I cannot save a document to my own C: drive. It tells me I need the permission of an administrator. I am the only user; I have checked, and my account is an administrator account. I’ve set the proggram itself to run in administrator mode - in two tabs - and tried running it as an administrator program, and nothing works.
Absolutely everything I do requires I click at least two, and sometimes four or five, permissions to do things.
I thought fresh installations of W7 had that ‘feature’ switched off by default (or at least asked you if you wanted it on or off the first time you use windows).
Technically, that isn’t an upgrade as it isn’t possible to do it via a method supported by Microsoft.
If you somehow managed to put 7 on top of XP without re-initializing the hard drive, that could very well be your problem. Can you clarify how you got here from there?
This is deliberate and a security measure. You shouldn’t be trying to save stuff there anyway. If you absolutely need to, you must run the application as an administrator by right-clicking the shortcut icon and selecting Run As Administrator. Yes, I know you’ve said you’ve tried it, but it’s just worked for me. It occurs to me that the application you’re launching may itself be launching a sub-process which doesn’t inherit the admin rights.
Since I don’t like my data being in the \users directory structure, I ran Explorer as an Admin and created a directory called Data. I then assigned permissions to it.
This doesn’t help at all. I get the same kind of thing as the OP… the problem is that Windows is always asking me to grant administrator access in order to do this or that (which just requires clicking “OK”) when I am already an administrator and logged in as such. By default the administrator role has all permissions enabled so what you posted is useless.
Why is there an extra dialog box asking me to grant administrator access when I’m logged in as the administrator? That’s what maddens me.
Never had a problem creating folders in C:\ First thing I do is create C:\Install copy all my apps & driver updates to that folder and run them.
The protected folders are in C:\Documents & Settings those aren’t real folders. They are pointers to C:\Users.
A lot of crap in C:\Users is protected. Even as Admin I can’t access C:\Users\John unless I’m signed in as John. The solution is to avoid those damn things.

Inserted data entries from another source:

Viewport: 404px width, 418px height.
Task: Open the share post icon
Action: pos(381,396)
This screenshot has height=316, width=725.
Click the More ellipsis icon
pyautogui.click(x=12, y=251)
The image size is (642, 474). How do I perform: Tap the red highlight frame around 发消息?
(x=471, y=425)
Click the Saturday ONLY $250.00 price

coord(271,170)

My docs go in C:\MyDocs.
Another protected folder is the All Users desktop folder. At work my job is setting up the desktop for new employees. With XP I copied Icons/shortcuts to All Users Desktop from my admin account. Win 7 has tripled my work load because now I have to get the employees password, log in as that person, and copy the shortcuts to their desktop. I curse the sorry bastards at Microsoft for this grief every time I’m forced to do it.

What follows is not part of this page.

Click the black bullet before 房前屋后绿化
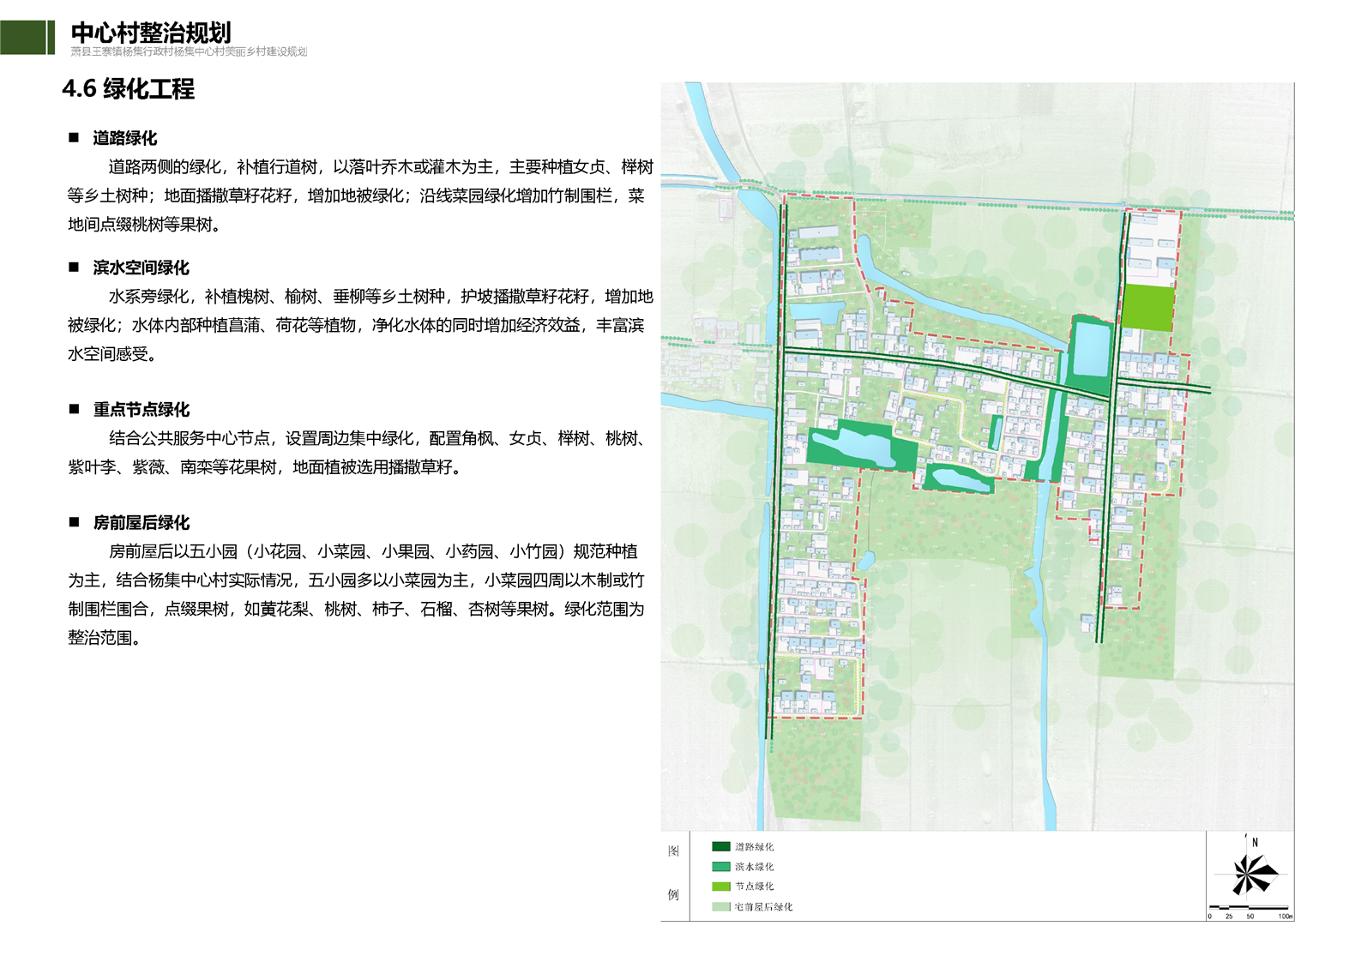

I’ve been using Win7 for almost a year now, and i really like it overall. Powerful, stable, and generally useful.
But the whole permissions/groups/users arrangement is completely ridiculous. I realize that having this sort of security feature is a Good Thing, but the complexity of the setup and the myriad different places where permissions and access can be changed make it much more confusing than it needs to be, IMO.
The issue of writing to the C: drive has never really been an issue for me, because i almost never use it, except to install program (which requires Admin access anyway). My main HDD has two partitions, C: and F:, and C: is only used for Windows, other programs, the main user accounts, etc.; documents and other files are only ever saved to F: or to the second hard drive. And my everyday working account is not an Administrator account; i work using a limited account.

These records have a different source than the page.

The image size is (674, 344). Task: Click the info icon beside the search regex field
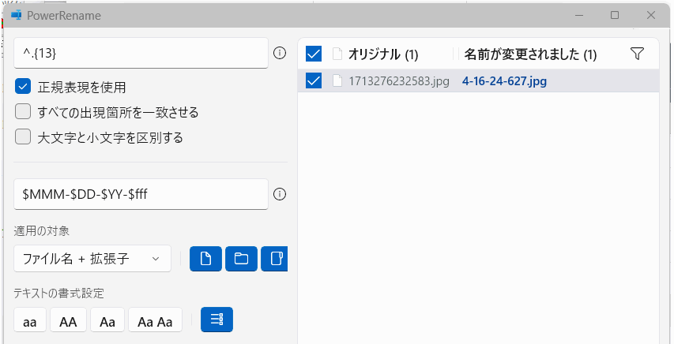point(279,53)
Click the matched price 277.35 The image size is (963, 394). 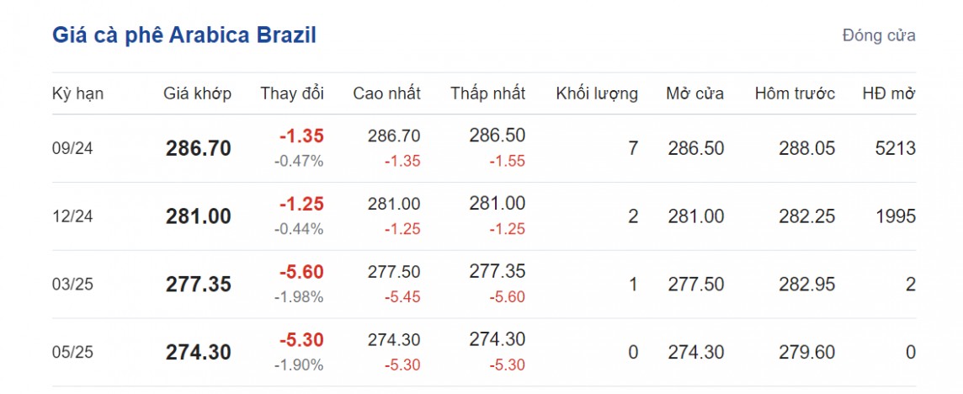198,285
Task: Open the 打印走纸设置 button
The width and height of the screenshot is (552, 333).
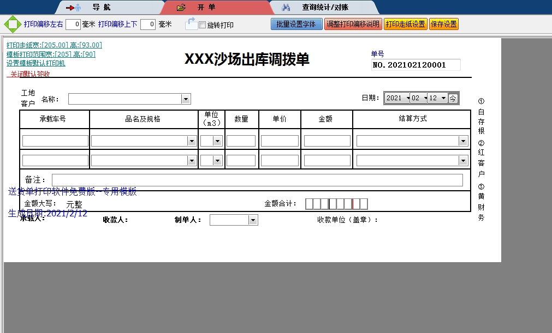Action: pyautogui.click(x=405, y=25)
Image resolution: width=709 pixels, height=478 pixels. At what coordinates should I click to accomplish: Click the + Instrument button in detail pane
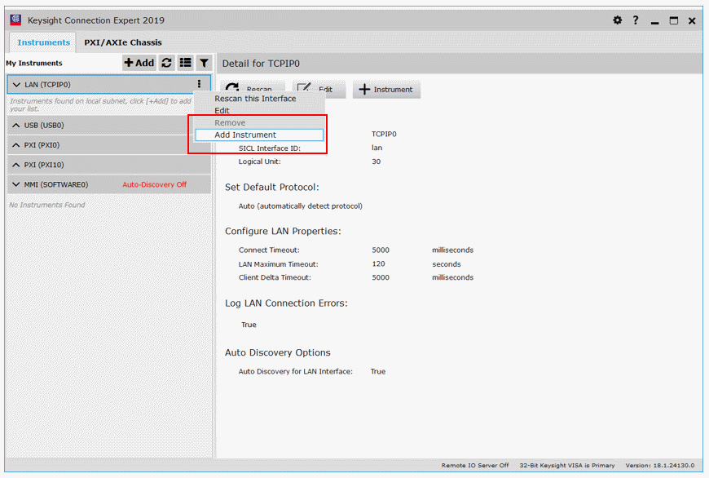tap(386, 90)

Yeah, Microsoft has pretty much made the Users personal documents folders useless.
At our office we set up a documents and a excel folder on C:. That way if Jane calls in sick, I can still access any documents she’s working on. I don’t like getting Jane’s password and logging in. That’s very poor security practice.
The C:\Excel folder and C:\MyDocs folders are shared on each pc. We have a solid firewall to keep the shares safe.
I was running a NT file server for our docs. Every staff account’s home directory was on the file server. It finally died after 9 years. Once we can replace it and purchase licenses for new server software, I’ll move our office docs back to a central location and recreate the staff home directorys. Right now, our dept budget is too tight to replace the server.
Also check the ownership tab. Changing the owner of the C: drive to Administrators should solve a whole lot of your problems, and as far as I can tell doesn’t have any negative consequences.
Is there some reason why everyone is dodging the public folders? It’s basically what xp called “shared documents”. Especially in shared environments like small businesses it is much easier to manage than all of the other permissions stuff. If you have multiple 7 machines and form a homegroup it’s really easy as well as fairly secure since trust is only extended to the members of the homegroup as opposed to just another member of the same LAN.